Der bedankte sich nach der Begrüßung zunächst bei den Sponsoren und beim Erpeler Kunstverein "ad erpelle", ohne deren Unterstützung eine so hochwertige und extrem anspruchsvolle Veranstaltung nicht hätte realisiert werden können. Da wehten bereits längst die von 14 Künstlern geschaffenen Fahnen an der Rheinpromenade, die von einer hochrangigen Jury für die Veranstaltung ausgesucht worden waren.

"Darüber hinaus befinden sich in den je vier Stockwerken der beiden Brückentürme die Arbeiten von 31 Künstlern aus ganz Deutschland, die im Dialog mit der spannenden Architektur des für die deutsche Geschichte so bedeutsamen Ortes auf ihnen zugewiesenem Raum Monate auf das Ausstellungsthema Stillstand und Bewegung hingearbeitet haben", verriet Ingo Maas.

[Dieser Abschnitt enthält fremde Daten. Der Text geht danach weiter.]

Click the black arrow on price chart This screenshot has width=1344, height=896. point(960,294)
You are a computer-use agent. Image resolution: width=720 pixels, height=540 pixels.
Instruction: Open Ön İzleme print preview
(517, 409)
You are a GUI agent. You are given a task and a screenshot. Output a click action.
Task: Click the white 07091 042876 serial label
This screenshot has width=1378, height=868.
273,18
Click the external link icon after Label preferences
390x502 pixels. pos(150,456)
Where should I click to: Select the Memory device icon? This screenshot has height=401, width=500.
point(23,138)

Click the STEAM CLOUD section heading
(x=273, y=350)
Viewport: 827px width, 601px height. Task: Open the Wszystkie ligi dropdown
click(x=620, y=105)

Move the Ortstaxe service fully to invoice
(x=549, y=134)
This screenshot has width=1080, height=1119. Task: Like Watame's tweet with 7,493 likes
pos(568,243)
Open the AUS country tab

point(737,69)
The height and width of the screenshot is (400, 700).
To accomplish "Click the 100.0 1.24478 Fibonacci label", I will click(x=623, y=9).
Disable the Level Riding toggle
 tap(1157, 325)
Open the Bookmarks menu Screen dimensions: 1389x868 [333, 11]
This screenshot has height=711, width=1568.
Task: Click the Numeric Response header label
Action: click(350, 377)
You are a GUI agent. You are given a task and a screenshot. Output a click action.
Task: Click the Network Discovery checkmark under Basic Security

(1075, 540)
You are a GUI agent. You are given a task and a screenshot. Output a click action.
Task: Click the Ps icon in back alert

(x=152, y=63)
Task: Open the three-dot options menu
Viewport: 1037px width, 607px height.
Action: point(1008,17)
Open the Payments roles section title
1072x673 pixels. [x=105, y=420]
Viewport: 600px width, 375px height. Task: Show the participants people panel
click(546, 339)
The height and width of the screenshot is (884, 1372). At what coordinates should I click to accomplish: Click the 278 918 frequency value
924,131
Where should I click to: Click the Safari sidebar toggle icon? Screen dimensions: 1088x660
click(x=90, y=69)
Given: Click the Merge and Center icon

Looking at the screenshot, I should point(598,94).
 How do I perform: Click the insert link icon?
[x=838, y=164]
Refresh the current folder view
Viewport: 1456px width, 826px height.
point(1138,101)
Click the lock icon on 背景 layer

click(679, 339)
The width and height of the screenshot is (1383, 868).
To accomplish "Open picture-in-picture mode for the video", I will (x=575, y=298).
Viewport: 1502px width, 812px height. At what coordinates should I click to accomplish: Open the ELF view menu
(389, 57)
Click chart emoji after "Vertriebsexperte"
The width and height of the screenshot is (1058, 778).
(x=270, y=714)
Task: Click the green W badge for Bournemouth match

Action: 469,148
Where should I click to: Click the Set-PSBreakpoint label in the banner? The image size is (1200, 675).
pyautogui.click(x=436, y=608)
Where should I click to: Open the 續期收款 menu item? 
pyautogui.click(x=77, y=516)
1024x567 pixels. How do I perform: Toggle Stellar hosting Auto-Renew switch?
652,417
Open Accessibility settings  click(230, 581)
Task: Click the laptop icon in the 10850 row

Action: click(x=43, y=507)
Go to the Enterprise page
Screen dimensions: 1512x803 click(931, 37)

In einem der beiden Brückentürme wird der Besucher von einem überdimensionalen "Kürbis-Gebilde" empfangen, den Karina Wellmer-Schnell als "Mutation" von der Decke hängen lässt - dies nur eine der 31 Installationen.

Wer diese und die übrigen sehenswerten Arbeiten in den Brückentürmen betrachten will, hat dazu donnerstags und freitags von 14 bis 18 Uhr, samstags von 14 bis 20 Uhr und sonntags von 11 bis 18 Uhr Gelegenheit. Ununterbrochen wird zudem tagsüber vor dem Tunneleingang im Bildhauercamp der Alanus-Hochschule an Basaltblöcken gearbeitet, die zur Finissage zu einem Skulpturenweg aufgestellt werden, der in Erpel verbleibt.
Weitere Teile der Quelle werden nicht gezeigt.